3.5.3.1.   Portata delle ispezioni IPR

La direttiva dispone espressamente che lo stato coercitivo sia attuato nell’ambito della direttiva relativa al controllo da parte dello Stato di approdo (36). Al tempo stesso la direttiva stabilisce chiaramente che, a prescindere dal quadro nel quale sono effettuate le ispezioni, vale l’obbligo di ispezionare il 25 % delle navi. La Commissione osserva che l’obbligo di ispezionare il 25 % delle navi deriva dai requisiti della precedente direttiva sul controllo dello Stato di approdo (direttiva 95/21/CE) in vigore all’epoca in cui la direttiva è stata adottata. L’attuale regime di controllo da parte dello Stato di approdo, introdotto dalla direttiva 2009/16/CE, ha sostituito l’obbligo del 25 % con un onere condiviso delle ispezioni, assegnato proporzionalmente a ciascuno Stato membro, e con un meccanismo di selezione basato sul rischio.
--- --- ---
Cosa fare
Prosegui il testo sulle ispezioni delle navi da parte dello Stato di approdo a partire dall'ultima frase.

Dati raccolti
--- --- ---
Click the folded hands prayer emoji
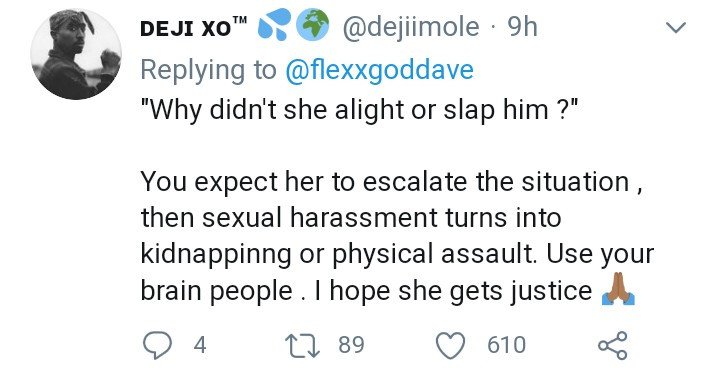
--- --- ---
Risposta qui sotto
I considerando della direttiva sottolineano la necessità di svolgere ispezioni mirate al fine di verificare l’osservanza della direttiva. Il numero delle ispezioni dovrebbe essere tale da scoraggiare violazioni della direttiva (37). Questo principio delle ispezioni mirate si riflette anche nel sistema generale istituito dall’articolo 11, i cui criteri di selezione si basano sulle informazioni contenute nella notifica o sulla mancata notifica. La Commissione ritiene pertanto che il regime di ispezioni istituito dalla direttiva IPR dovrebbe anch’esso seguire un approccio basato sul rischio analogo a quello adottato nel quadro dell’attuale direttiva relativa al controllo da parte dello Stato di approdo, anziché puntare a raggiungere il 25 % dell’obiettivo fissato.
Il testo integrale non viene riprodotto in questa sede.